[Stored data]
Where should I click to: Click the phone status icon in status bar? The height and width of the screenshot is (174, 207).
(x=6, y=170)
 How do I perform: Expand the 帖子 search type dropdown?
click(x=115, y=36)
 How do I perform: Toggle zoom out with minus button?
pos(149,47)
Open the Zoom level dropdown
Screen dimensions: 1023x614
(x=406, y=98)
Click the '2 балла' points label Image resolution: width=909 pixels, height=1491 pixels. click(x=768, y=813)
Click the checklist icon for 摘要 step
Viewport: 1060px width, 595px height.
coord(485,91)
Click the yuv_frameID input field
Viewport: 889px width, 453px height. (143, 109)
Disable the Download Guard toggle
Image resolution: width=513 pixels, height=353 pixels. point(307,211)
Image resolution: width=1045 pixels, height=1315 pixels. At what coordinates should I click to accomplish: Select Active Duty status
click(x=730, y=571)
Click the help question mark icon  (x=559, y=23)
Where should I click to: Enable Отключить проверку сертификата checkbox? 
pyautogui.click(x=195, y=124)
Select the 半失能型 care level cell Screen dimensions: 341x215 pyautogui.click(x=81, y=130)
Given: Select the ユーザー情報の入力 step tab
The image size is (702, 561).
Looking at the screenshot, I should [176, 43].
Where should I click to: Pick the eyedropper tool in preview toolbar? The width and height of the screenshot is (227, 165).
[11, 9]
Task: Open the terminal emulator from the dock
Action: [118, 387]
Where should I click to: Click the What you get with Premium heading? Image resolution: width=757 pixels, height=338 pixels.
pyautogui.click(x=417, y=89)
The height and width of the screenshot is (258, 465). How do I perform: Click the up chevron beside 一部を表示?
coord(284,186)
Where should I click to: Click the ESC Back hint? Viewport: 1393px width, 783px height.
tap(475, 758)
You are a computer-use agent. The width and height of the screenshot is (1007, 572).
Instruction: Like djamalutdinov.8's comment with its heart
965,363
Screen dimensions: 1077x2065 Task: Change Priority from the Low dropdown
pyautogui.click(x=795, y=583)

## Problem to work on
For this exercise, copy every line of the data that holds "step".

## Exercise output
Click the checklist icon for 摘要 step
Given: Select the ユーザー情報の入力 step tab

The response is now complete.